Réflexe, motricité, santé osseuse : l’ensemble des fonctions du corps concerné

Pour répondre à cette question et à bien d’autres, Thomas Pesquet sera habillé d’une "veste intelligente" dotée de multiples micro capteurs. Ces derniers permettront entre autres grâce à un scanner miniature au sol d’évaluer l’évolution des os de l’astronaute français qui a été par ailleurs l’objet de nombreux examens avant de s’embarquer. « On va pouvoir suivre la perte de l’os et sa récupération puisqu’on continuera à prendre des mesures jusqu’à un an après son retour », indique Laurence Vico. Autre dispositif technique embarqué à bord : le Manipulandum. Il s’agit « d’un instrument qui permet de mesurer en trois dimensions la force et le couple appliqués par l’index et le pouce » précise le Centre national d’évaluations spatiales (CNES). L’objectif est ici de s’intéresser à  « des méthodes thérapeutiques pour les personnes atteintes de troubles de la motricité ». Quand il n’utilisera pas le Manipulandum, Thomas Pesquet arborera peut-être le casque de réalité virtuelle Perspectives. En jeu ici, l’étude des réflexes. Dans le cadre de l’expérience Grasp, il aura pour objectif de déterminer : « l'influence de la perception et de l'orientation en micropesanteur, mais aussi de la plasticité du cerveau ». De multiples autres travaux seront réalisés : le programme Cartilage s’intéresse aux effets de la microapesanteur sur le cartilage du genou, quand l’étude Straight-ahead in microgravity concerne les modifications des fonctions sensorielles des astronautes. La mission sera également l’occasion de tester de nouveaux équipements d’échographie. Ces travaux peuvent avoir pour objectif soit une amélioration de la santé générale, soit une meilleure connaissance des répercussions des voyages dans l’espace sur l’état physique et psychique des astronautes, qui est essentielle à l’heure où certains envisagent des missions plus longues, jusque sur Mars.

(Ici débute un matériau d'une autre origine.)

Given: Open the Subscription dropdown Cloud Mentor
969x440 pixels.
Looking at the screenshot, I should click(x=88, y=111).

Que faire en cas d’urgence ?

Mais au-delà de ces expériences physiques qui intéressent l’avenir, au sein de l’ISS, la santé peut parfois être une urgence. En dépit d’une très stricte préparation (qui passe notamment par des semaines d’alitement pour préparer le corps, mais également un entraînement physique) et un dépistage minutieux de tout trouble de santé, le pire n’est jamais sûr et une urgence médicale n’est pas impossible à bord. Pour ce faire, les astronautes sont formés aux gestes de premier secours. Par ailleurs, un membre de l’équipage au moins doit pouvoir réaliser des actes plus complexes : injection en intraveineuse, intubation, voire pose d’une sonde urinaire. Un rapatriement en quelques heures via une capsule Soyouz est en outre possible, ce qui n’a cependant encore jamais été nécessaire.

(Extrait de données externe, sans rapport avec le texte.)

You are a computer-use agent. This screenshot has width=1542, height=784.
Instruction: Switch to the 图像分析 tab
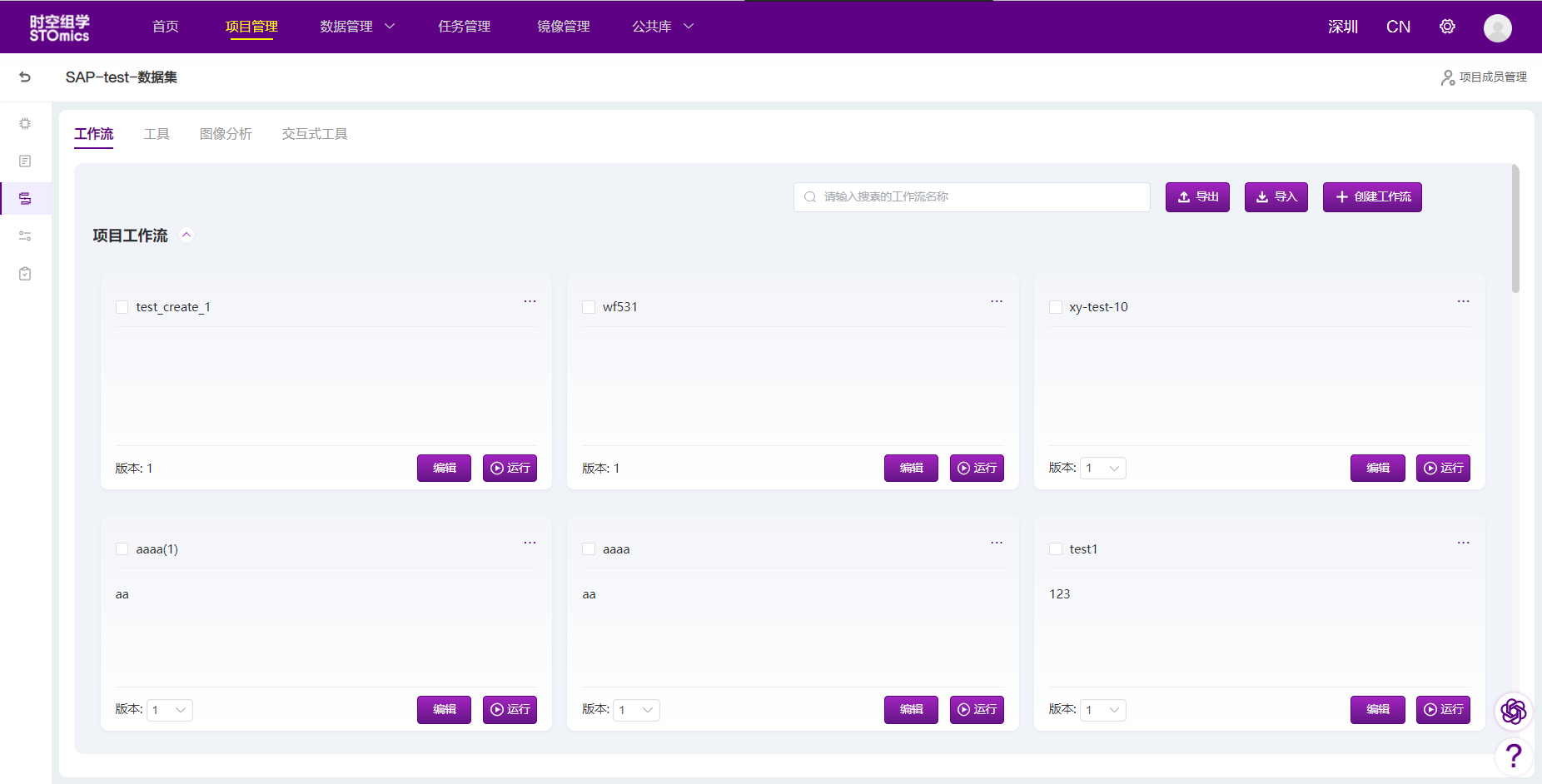point(226,134)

S’envoyer en l’air sans gravité

Enfin, on le sait, les répercussions psychologiques de voyages aussi longs sont nombreuses. En la matière aussi, la préparation est rigoureuse (afin entre autres d’apprendre à gérer les conflits). A bord, une attention soutenue est apportée au moral des astronautes (des casques de réalité virtuelles peuvent notamment permettre de ne pas se sentir totalement isolé de la nature). Mais, si la solitude était trop lourde à porter, certains pourraient être tentés de rêver à quelques rapprochements physiques. Cité par le journaliste du Monde Pierre Barthélémy sur son blog Passeur de Sciences, un ouvrage collectif publié en 2010 aux Etats-Unis évoquant la possibilité d’une colonisation de Mars avait fait remarquer que s’envoyer en l’air sans gravité pourrait poser quelques difficultés techniques. Mais bien au-delà, tenter de se reproduire pourrait être une gageure en raison des possibles conséquences de l’exposition aux rayons cosmiques et de l’absence de gravité sur la formation de l’embryon et du fœtus. Mais si elles se produisaient à bord de l’ISS, ce genre d’expériences se ferait en dehors du programme établi.